# Heavy bag stands with "Mook jong" arms?



## streetwise (Dec 21, 2007)

There used to be a couple of these steel bag stands with metal arms mounted to the frame on the market. I know, they are not traditional, a real wooden man is MUCH better, etc. But does anyone know where to find these types of bag stands for sale?


----------



## ArmorOfGod (Dec 21, 2007)

http://www.manicfitness.com.au/tn/Boxing_c28.1.jpg

That is not exactly what you are asking for, but it might be a thought.

AoG


----------



## CuongNhuka (Dec 21, 2007)

ArmorOfGod said:


> http://www.manicfitness.com.au/tn/Boxing_c28.1.jpg
> 
> That is not exactly what you are asking for, but it might be a thought.
> 
> AoG


 
That looks kind of cool. are those arms made out of PVC or something? 

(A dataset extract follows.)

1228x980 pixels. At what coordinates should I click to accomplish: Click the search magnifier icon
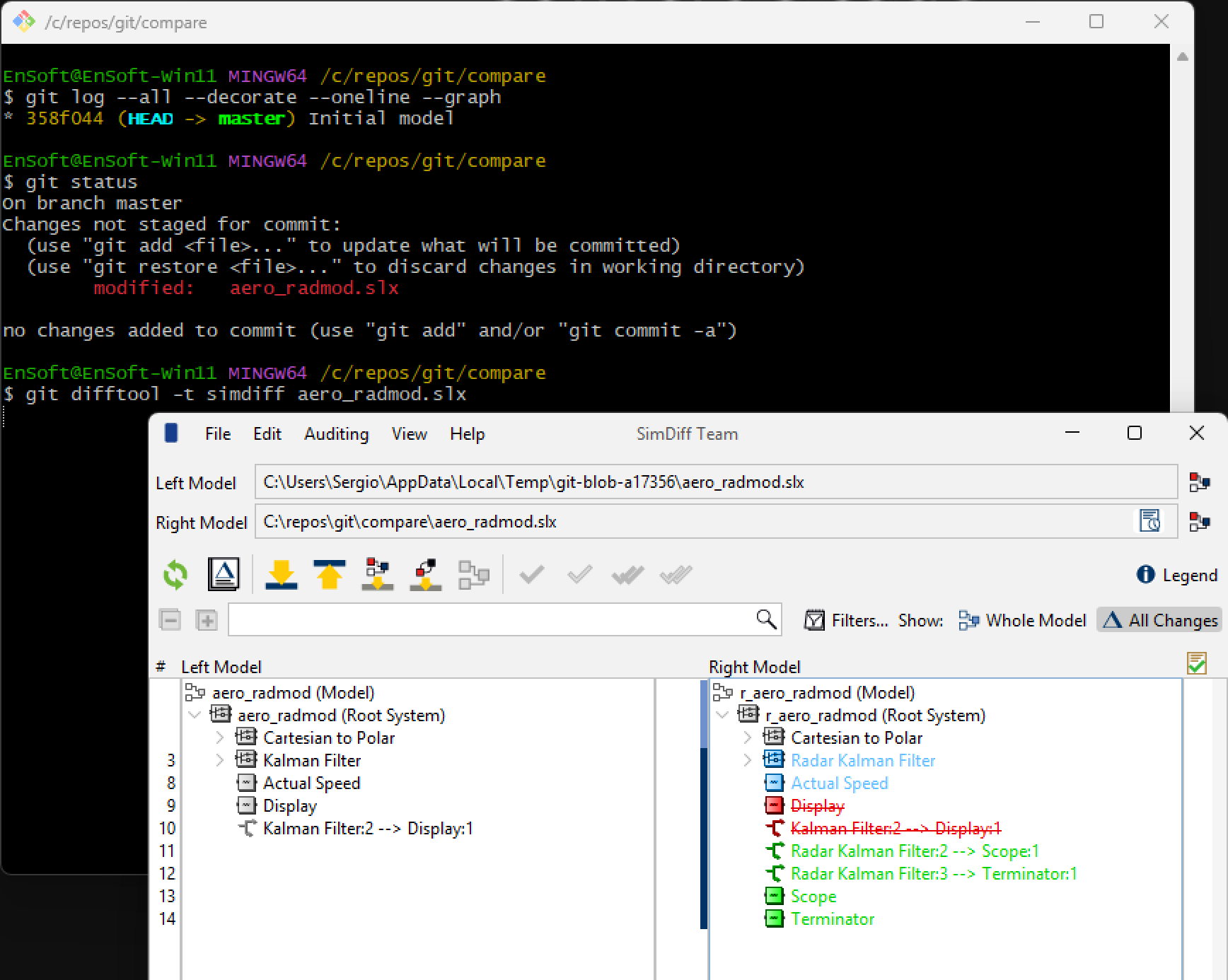pyautogui.click(x=766, y=619)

So, Mr. Streetwise, do you have any products in mind that are more like what you're talking about?


----------



## geezer (Dec 22, 2007)

CuongNhuka said:


> That looks kind of cool. are those arms made out of PVC or something?
> 
> So, Mr. Streetwise, do you have any products in mind that are more like what you're talking about?

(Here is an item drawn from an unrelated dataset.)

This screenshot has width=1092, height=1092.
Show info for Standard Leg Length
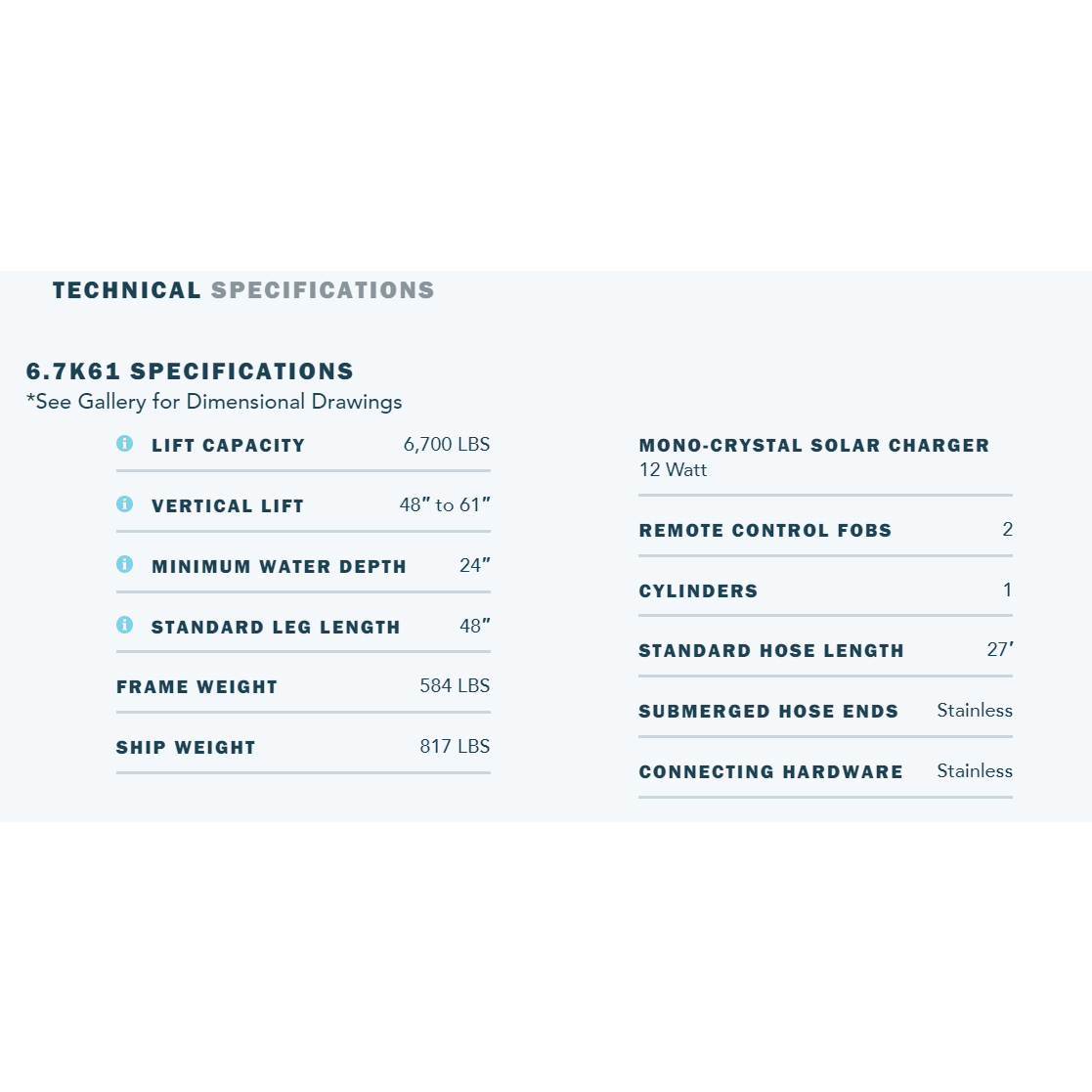(125, 625)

If you don't mind my two cents, I made some flexible arms for about $10 each that strap onto a heavy bag. I went to Home Depot and bought a couple of heavy duty plungers (the type with the extra rubber flange folded inside) some foam rubber pipe insulation and a nylon tape cinch-strap or "tie-down". Drill a 3/8 in. hole on each side of the rubber cup end of the plunger about an inch up from the edge. Thread the tie-down strap through the holes. Then slide the foam insulation over the plunger handle and tape it up. Total time 15-45 minutes depending on how finicky you are, and you have a durable 22 inch long padded arm that you can strap onto your heavy bag in a minute. I use a real Mook Yan Jong for my Wing Tsun, but these plunger arms are excellent for escrima, boxing and bag training in general. One more thing, if you anchor the top of your bag with one or two bungee cords stretched out from the chain rings to the bar or beam it hangs from, the bag won't spin when you strike the attached arm. Instead it will spring back and whack you--I find this very useful.


----------



## towknee (Dec 22, 2007)

geezer,
I just joined today.  I have light bag suspened in my back yard on a frame I built.  The bag twists a lot.  Once in a while the twisting drives me crazy.  Your discussion of the bungee cords is so dog-gone simple you can probably hear me laughing.  You just justfied my joining.  I will fix it tomorrow. Thanks!
towknee


----------



## ArmorOfGod (Dec 23, 2007)

towknee said:


> geezer,
> I just joined today. I have light bag suspened in my back yard on a frame I built. The bag twists a lot. Once in a while the twisting drives me crazy. Your discussion of the bungee cords is so dog-gone simple you can probably hear me laughing. You just justfied my joining. I will fix it tomorrow. Thanks!
> towknee


 
Also, you could go to a harware store and buy a small swivel for about 2 or 3 dollars. That would stop the twisting.

AoG


----------



## Brian R. VanCise (Dec 23, 2007)

Kelly Worden has something at his site that is like a heavy bag with arms.  Silent Warrior.   

www.kellyworden.com


----------



## towknee (Dec 23, 2007)

Another no-brainer.
Thanks.
towknee


----------



## geezer (Dec 24, 2007)

ArmorOfGod said:


> Also, you could go to a harware store and buy a small swivel for about 2 or 3 dollars. That would stop the twisting.
> AoG


I got the impression that he did not want his bag to swivel. That's where the bungees come in handy. You use them to create a "Y"-shaped suspension for the bag, including a tie down to the floor. With this set-up. the bag always springs back with the same side facing forward. This is essential if you strap an arm onto it like I suggested above. When you move in and knock the arm aside, it comes right back at you, forcing you to contend with it. I find it makes bag work more interesting.


----------



## streetwise (Dec 26, 2007)

Wow, that bag that ArmorOfGod linked to looks pretty cool. 
What I am looking for is a little different. One of my students saw a photo of me working out on bag hung from a old steel bag stand that had a set of padded "arms" that mounted to the frame of the bag stand. The stand even had a support member that approximated the "leg" from a wooden dummy. I may have to send him to a welder with a set of plans. The stand was sold long ago (had to move) and I can't remember who made it. It was an office/shop furniture company that was playing with the idea of sports equipment.


----------



## Brian R. VanCise (Dec 26, 2007)

Look at these silent fighter's.  They may be expensive but they are really good!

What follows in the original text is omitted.